(Page and screen pointing data)
________________

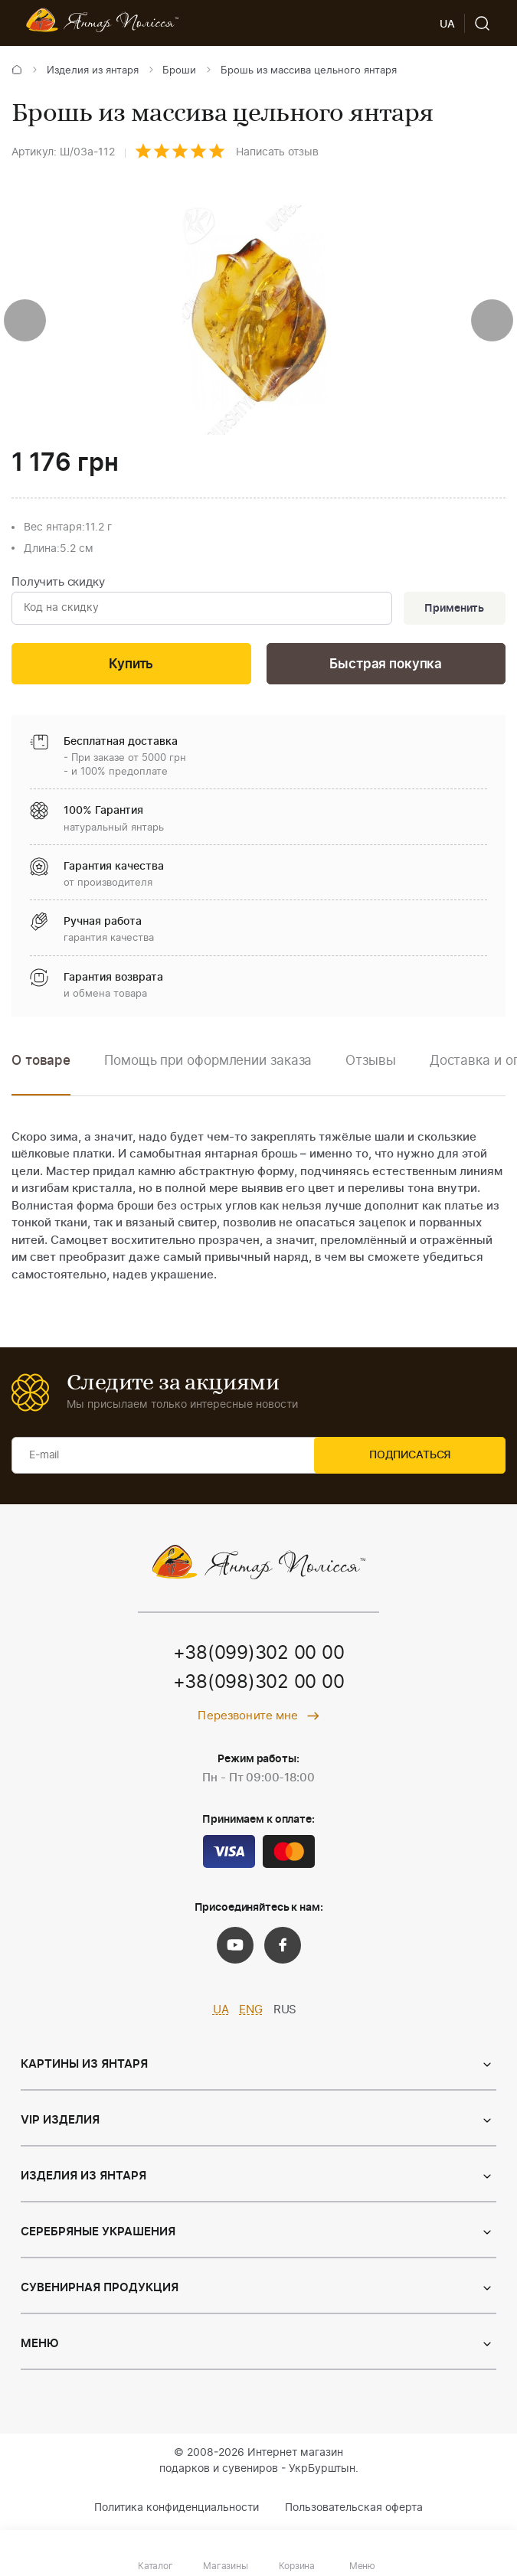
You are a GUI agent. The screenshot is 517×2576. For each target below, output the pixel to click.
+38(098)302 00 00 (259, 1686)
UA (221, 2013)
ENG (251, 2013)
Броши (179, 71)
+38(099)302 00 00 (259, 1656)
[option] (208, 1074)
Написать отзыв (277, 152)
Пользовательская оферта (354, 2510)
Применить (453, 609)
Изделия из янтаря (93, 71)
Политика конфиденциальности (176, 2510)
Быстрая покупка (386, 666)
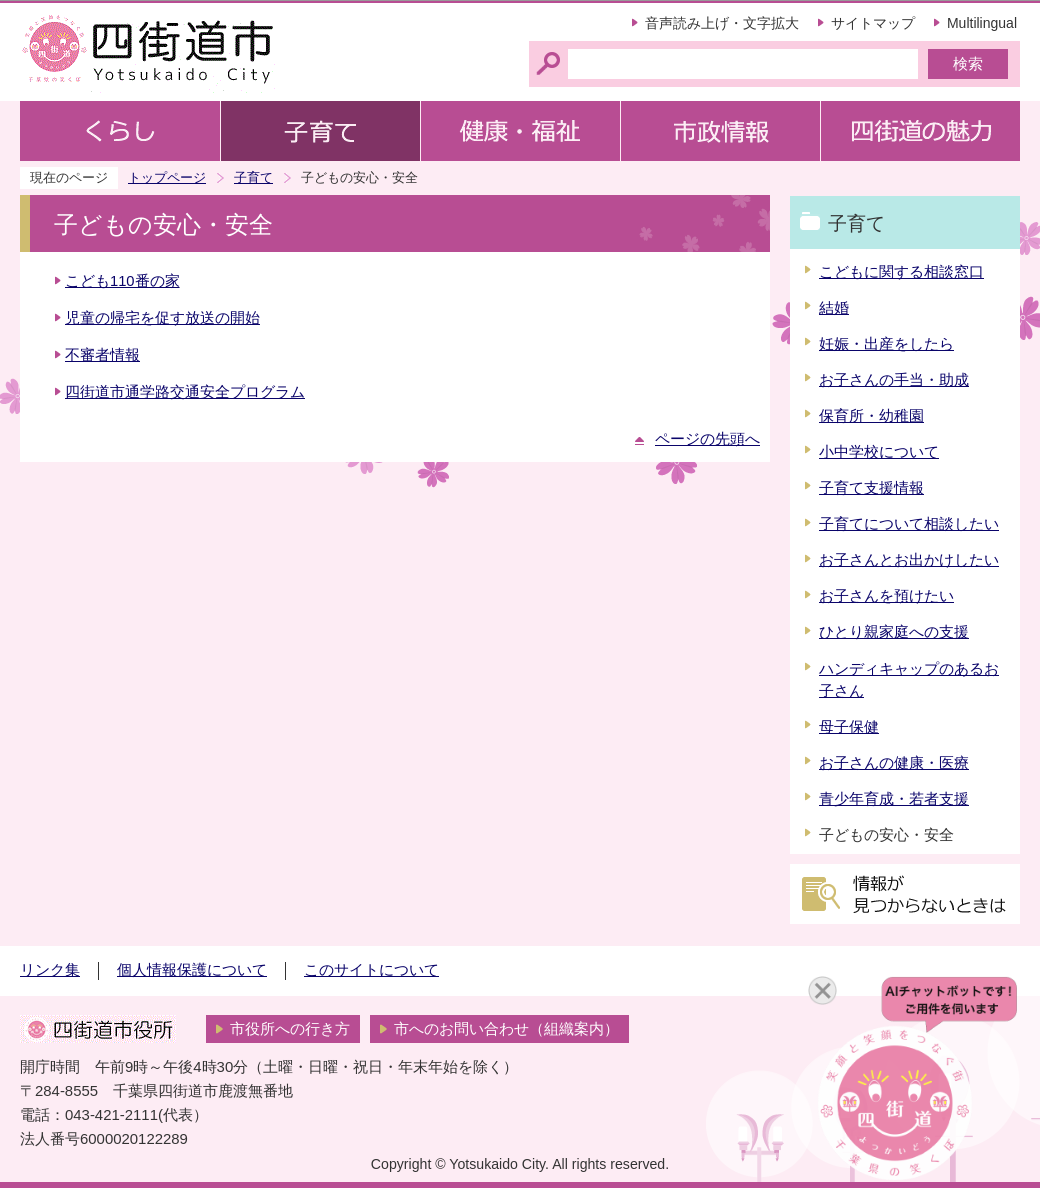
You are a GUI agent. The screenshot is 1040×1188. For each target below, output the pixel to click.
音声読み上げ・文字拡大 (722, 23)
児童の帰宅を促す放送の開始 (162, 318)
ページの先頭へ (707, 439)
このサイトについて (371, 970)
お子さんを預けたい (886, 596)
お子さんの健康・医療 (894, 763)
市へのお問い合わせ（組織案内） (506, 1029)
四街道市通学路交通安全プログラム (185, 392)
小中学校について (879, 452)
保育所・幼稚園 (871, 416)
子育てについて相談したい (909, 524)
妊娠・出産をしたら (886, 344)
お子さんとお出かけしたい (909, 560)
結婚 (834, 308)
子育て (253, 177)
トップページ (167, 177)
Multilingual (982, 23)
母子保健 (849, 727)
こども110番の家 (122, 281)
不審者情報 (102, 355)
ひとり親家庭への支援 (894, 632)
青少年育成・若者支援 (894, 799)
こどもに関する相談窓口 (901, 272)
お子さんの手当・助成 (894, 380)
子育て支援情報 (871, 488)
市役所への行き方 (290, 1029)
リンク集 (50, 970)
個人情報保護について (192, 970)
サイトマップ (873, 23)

________________

• [Prompt] Format all of the data above as a JSON list of strings, one string per line, with blank lines omitted. Leave the pictures out.

• [Answer to the task]
[
  "You are a GUI agent. The screenshot is 517×2576. For each target below, output the pixel to click.",
  "+38(098)302 00 00 (259, 1686)",
  "UA (221, 2013)",
  "ENG (251, 2013)",
  "Броши (179, 71)",
  "+38(099)302 00 00 (259, 1656)",
  "[option] (208, 1074)",
  "Написать отзыв (277, 152)",
  "Пользовательская оферта (354, 2510)",
  "Применить (453, 609)",
  "Изделия из янтаря (93, 71)",
  "Политика конфиденциальности (176, 2510)",
  "Быстрая покупка (386, 666)",
  "You are a GUI agent. The screenshot is 1040×1188. For each target below, output the pixel to click.",
  "音声読み上げ・文字拡大 (722, 23)",
  "児童の帰宅を促す放送の開始 (162, 318)",
  "ページの先頭へ (707, 439)",
  "このサイトについて (371, 970)",
  "お子さんを預けたい (886, 596)",
  "お子さんの健康・医療 (894, 763)",
  "市へのお問い合わせ（組織案内） (506, 1029)",
  "四街道市通学路交通安全プログラム (185, 392)",
  "小中学校について (879, 452)",
  "保育所・幼稚園 (871, 416)",
  "子育てについて相談したい (909, 524)",
  "妊娠・出産をしたら (886, 344)",
  "お子さんとお出かけしたい (909, 560)",
  "結婚 (834, 308)",
  "子育て (253, 177)",
  "トップページ (167, 177)",
  "Multilingual (982, 23)",
  "母子保健 (849, 727)",
  "こども110番の家 (122, 281)",
  "不審者情報 (102, 355)",
  "ひとり親家庭への支援 (894, 632)",
  "青少年育成・若者支援 (894, 799)",
  "こどもに関する相談窓口 (901, 272)",
  "お子さんの手当・助成 (894, 380)",
  "子育て支援情報 (871, 488)",
  "市役所への行き方 (290, 1029)",
  "リンク集 (50, 970)",
  "個人情報保護について (192, 970)",
  "サイトマップ (873, 23)"
]